Interior Effects: Furniture in Contemporary Art

September 23, 2018 – January 13, 2019

Interior Effects: Furniture in Contemporary Art pays tribute to New England’s history of furniture manufacturing
through an exploration of the unique capacity of interior furnishings to embody cultural traditions and to shape
the spaces within which we live and work. From studio furniture to artworks ranging from sculpture to video,
Interior Effects centers on furniture and its design as psychologically charged metaphors.

The exhibition combines the work of 10 New England artists who collectively explore themes including tradition,
community, gender, and the emotional impact of design. Tracie Pouliot’s oral histories and Liz Shepherd’s new
installation directly link to two furniture companies that were based in Gardner, Massachusetts—The Chair City.
Pouliot’s books record the stories of former Nichols & Stone employees, while Shepherd’s installation uses midcentury
designs produced by Heywood-Wakefield to examine these objects as iconic, regional, and gendered.

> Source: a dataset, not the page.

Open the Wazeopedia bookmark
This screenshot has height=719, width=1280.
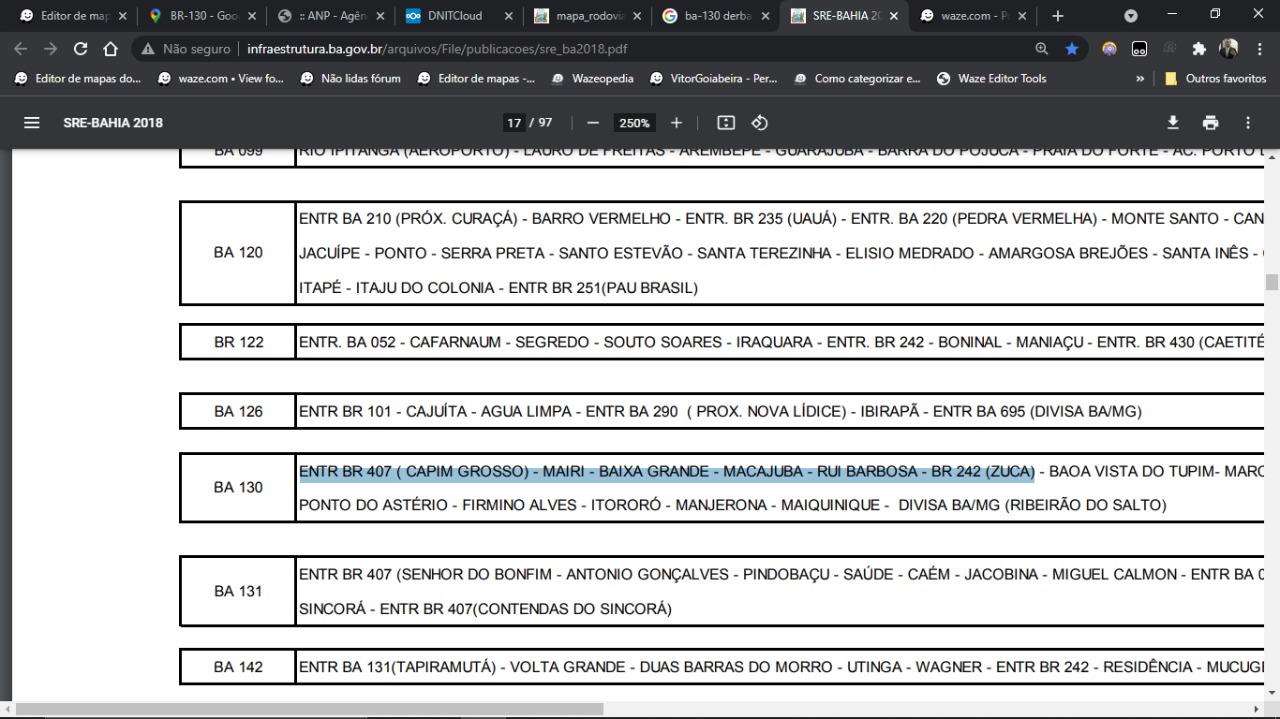tap(594, 79)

The furniture of Judy Kensley McKie, Yuri Kobayashi, and Leah K. Woods exemplify the booming studio furniture
movement in New England, which has applied extremely high technical and aesthetic standards to the creation of
one-of-a-kind furnishings. The designs of these three female furniture makers each distinctly play with traditions
and the symbolic potential of form.

In other works, furniture is used to explore institutional ethos or personal character. Celeste Roberge’s Miniature Stacks
are mini-chair monuments to artists such as Joseph Beuys and Meret Oppenheim. Katarina Burin pays homage to Fran
Hosken—one of the first women to graduate from Harvard’s Graduate School of Design—and her furniture designs.
The color saturated scenes in Sarah Malakoff’s photographs of interior spaces make the viewer aware of furniture as far
more than a benign, functional object in a domestic setting. Sandra Erbacher’s pairings of office furniture examine the
way design reflects a corporate philosophy. And Samantha

Fields’s cast porcelain chair legs animate stitched sculptures

that humorously invite feminist consideration of class, the female body, and domesticity.
Interior Effects is the second in a series of FAM exhibitions that link contemporary art practice to our region’s industrial
heritage. In 2016, FAM presented Plastic Imagination, and in 2020, will organize a show on the theme of paper.
This exhibition will be organized by Curator Lisa Crossman and Terrana Curatorial Fellow Candice Bancheri. It will be
accompanied by a Learning Lounge that will provide historical examples of furniture produced in Gardner thanks to the
Gardner Museum.

Opening Reception
Sunday, September 23, 2–4pm

Lost Manufacturing, Found Art
Saturday, November 3, 1:30–2:45 pm

A panel discussion on the effects of deindustrialization, as it relates to the region’s rich history of furniture making.
Panelists include UMass Lowell Professor Robert Forrant, artist Tracie Pouliot, and former Nichols & Stone employees,
followed by a talk by artist Liz Shepherd.

Behind the Scenes: A Closing Tour with Terrana Curatorial Fellow, Candice Bancheri
Sunday, January 13, 2pm

All events are free with museum admission.